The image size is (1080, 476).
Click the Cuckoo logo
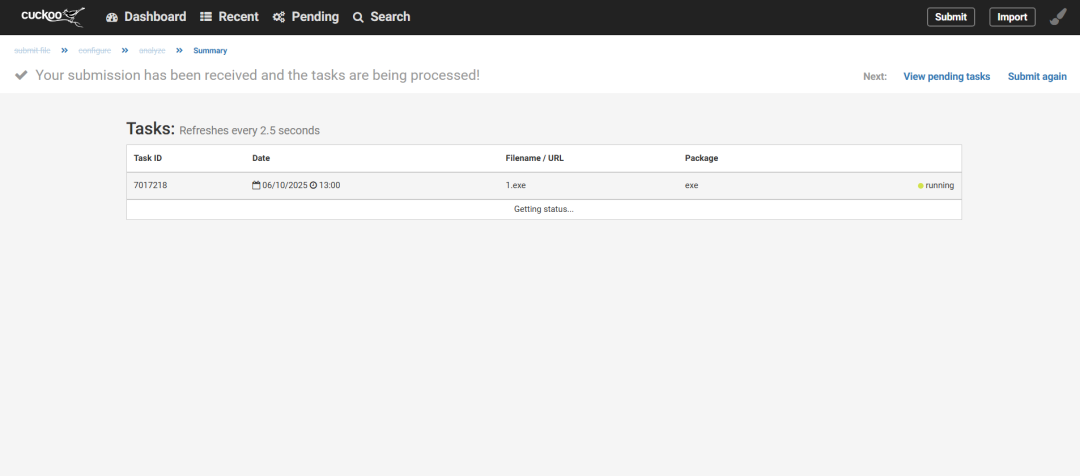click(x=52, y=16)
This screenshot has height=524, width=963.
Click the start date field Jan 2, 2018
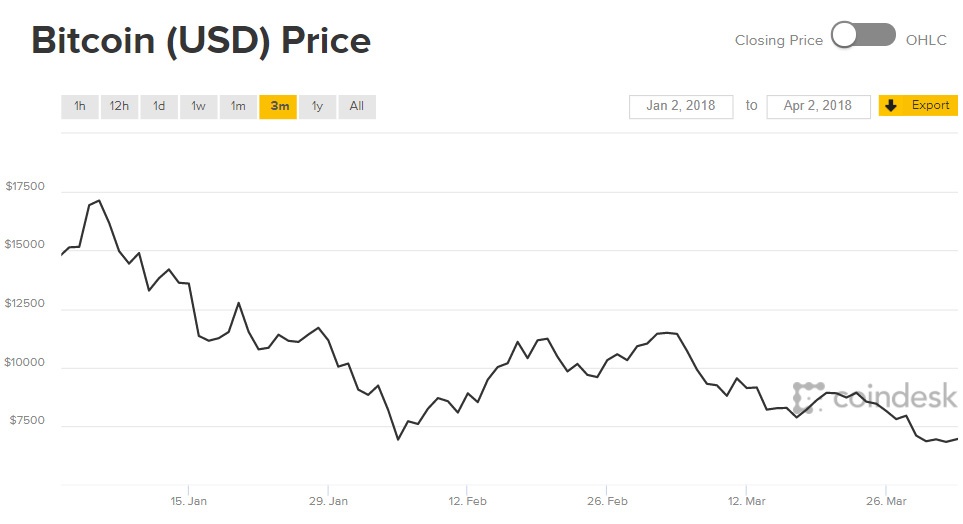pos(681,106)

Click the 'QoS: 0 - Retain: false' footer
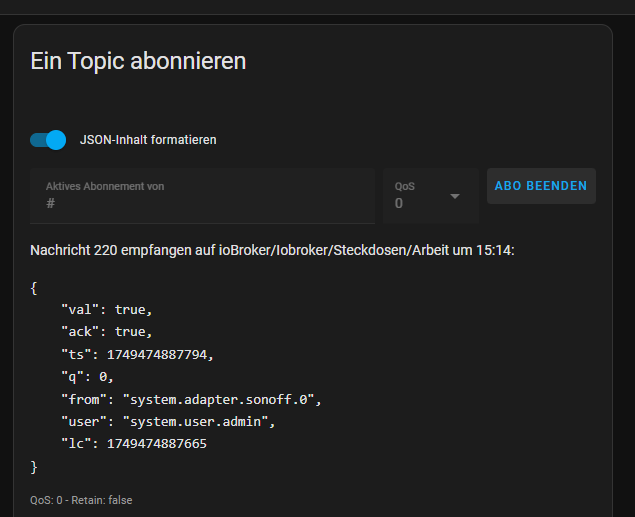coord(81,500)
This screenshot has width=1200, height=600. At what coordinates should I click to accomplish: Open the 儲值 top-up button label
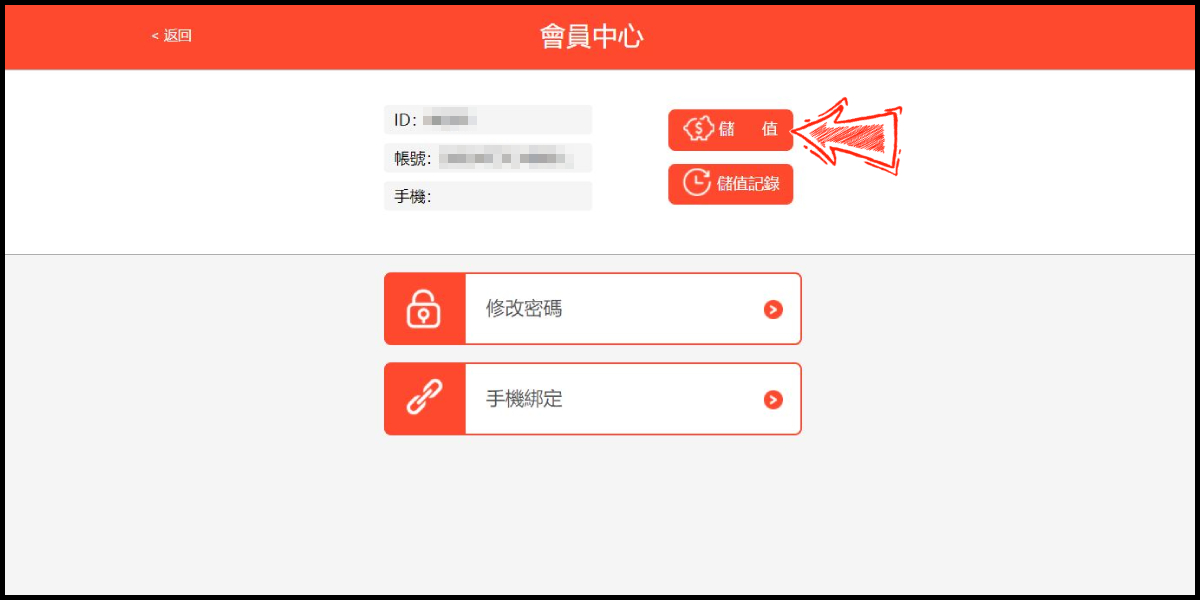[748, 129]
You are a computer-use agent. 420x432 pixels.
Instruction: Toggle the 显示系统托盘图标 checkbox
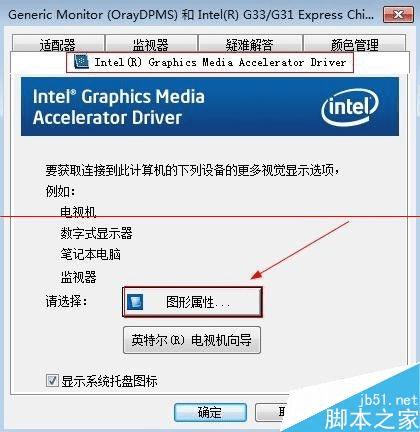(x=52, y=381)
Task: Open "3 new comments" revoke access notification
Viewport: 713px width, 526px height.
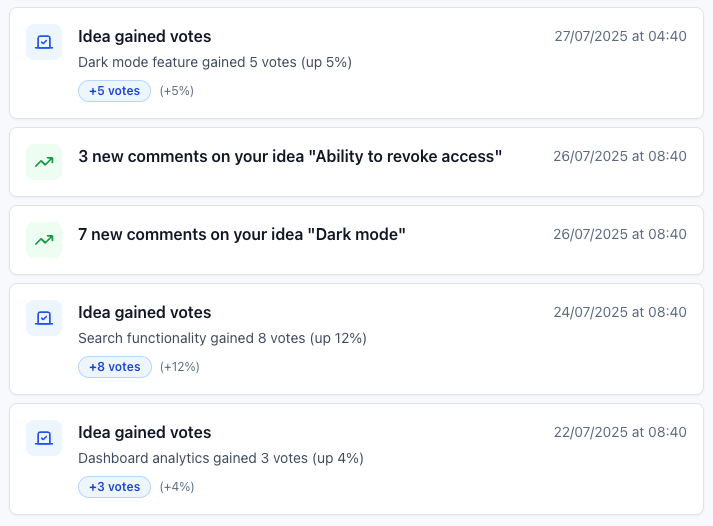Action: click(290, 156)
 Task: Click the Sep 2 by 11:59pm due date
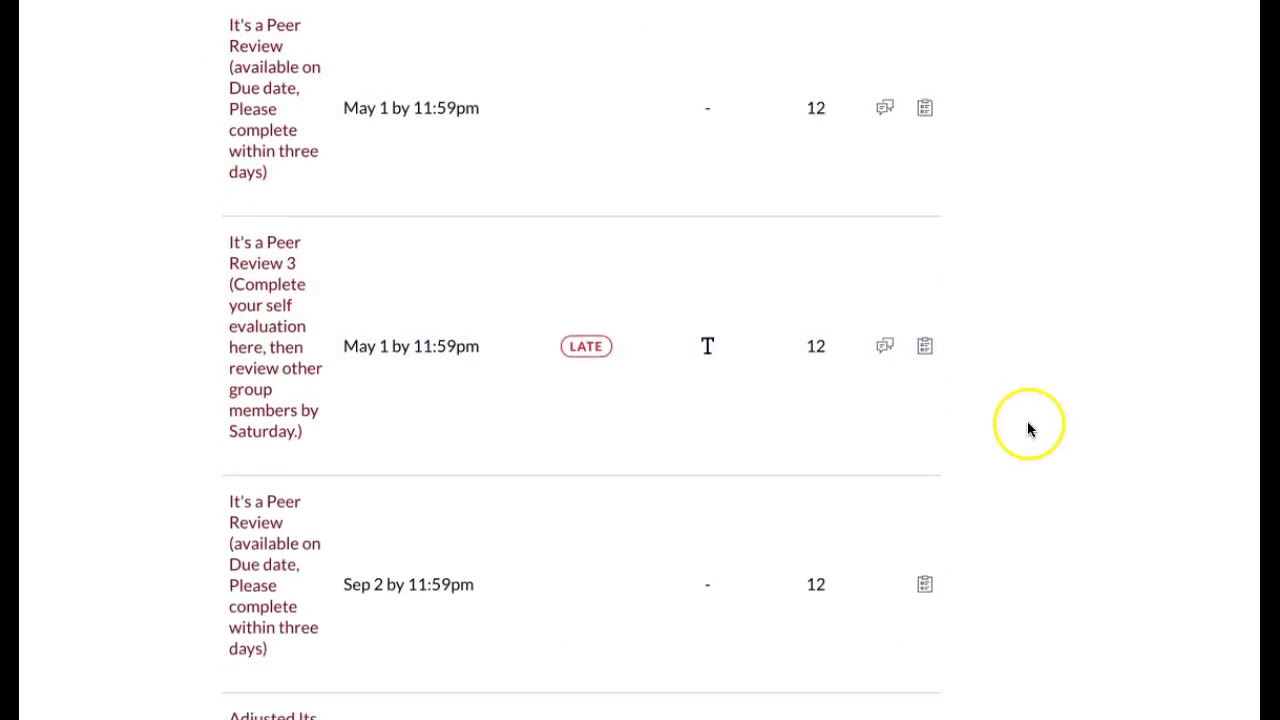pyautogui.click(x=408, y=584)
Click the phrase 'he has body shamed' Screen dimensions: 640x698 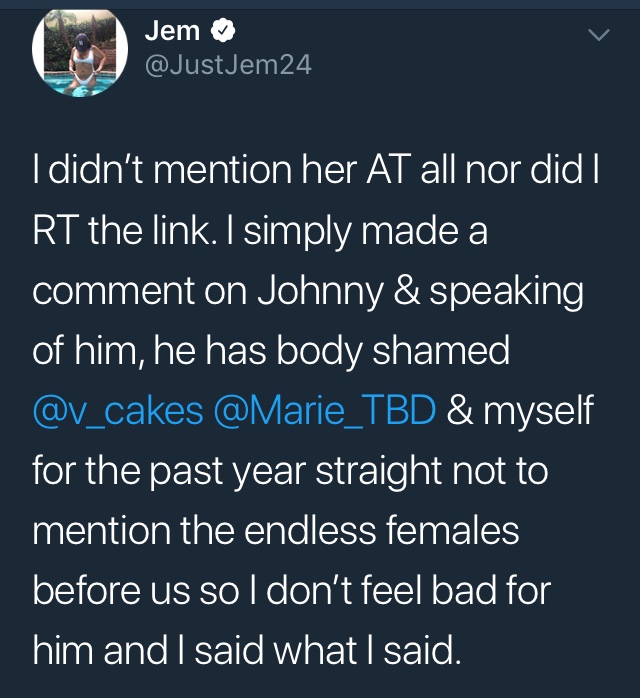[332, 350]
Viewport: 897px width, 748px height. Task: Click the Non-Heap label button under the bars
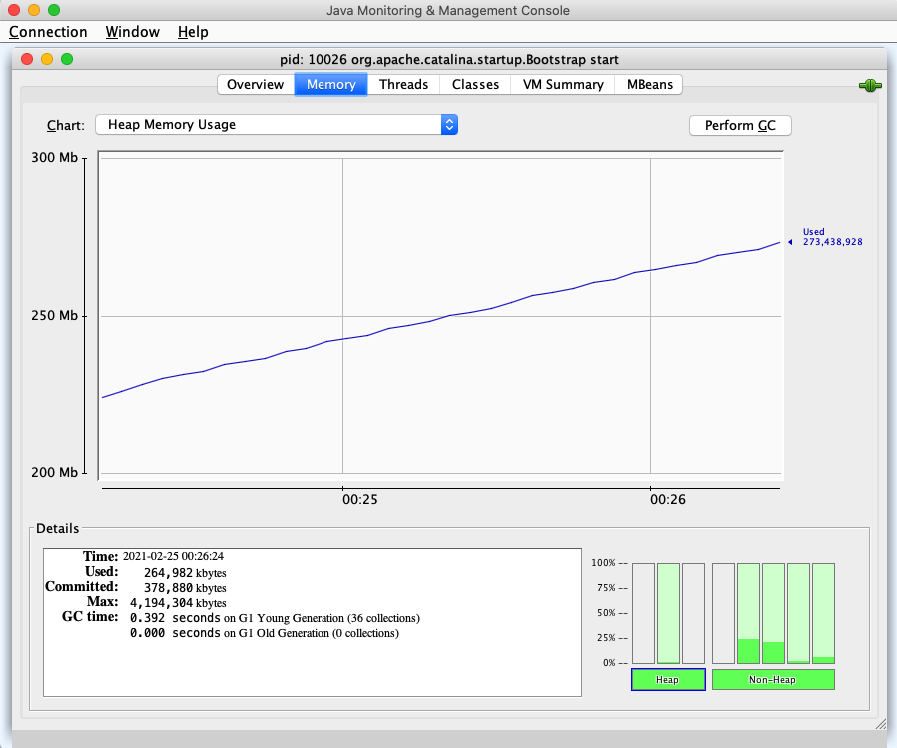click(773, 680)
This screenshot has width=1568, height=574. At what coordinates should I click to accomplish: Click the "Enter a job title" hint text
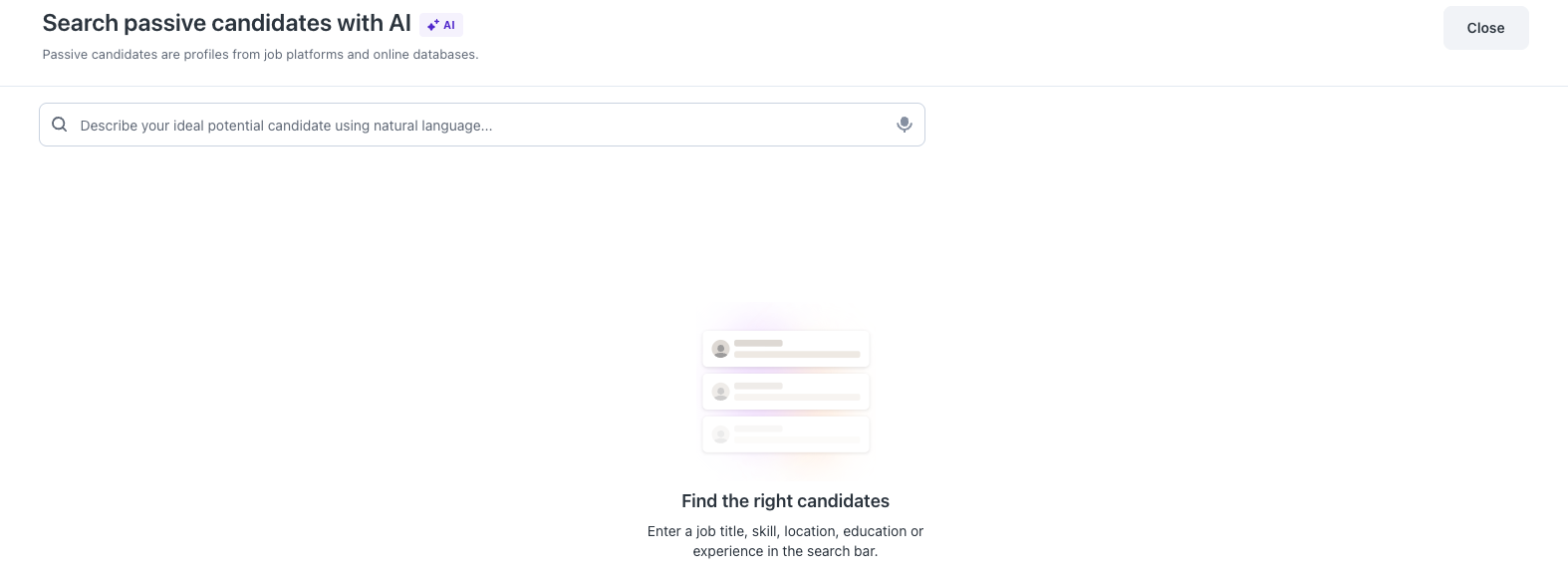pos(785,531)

§ About this exercise
Beginning at the line that contains "This screenshot has width=1568, height=574.", copy each remaining line of the records exactly, through the final one. Omit the pictures.

§ Exercise result
This screenshot has width=1568, height=574. At what coordinates should I click to accomplish: Click the "Enter a job title" hint text
pos(785,531)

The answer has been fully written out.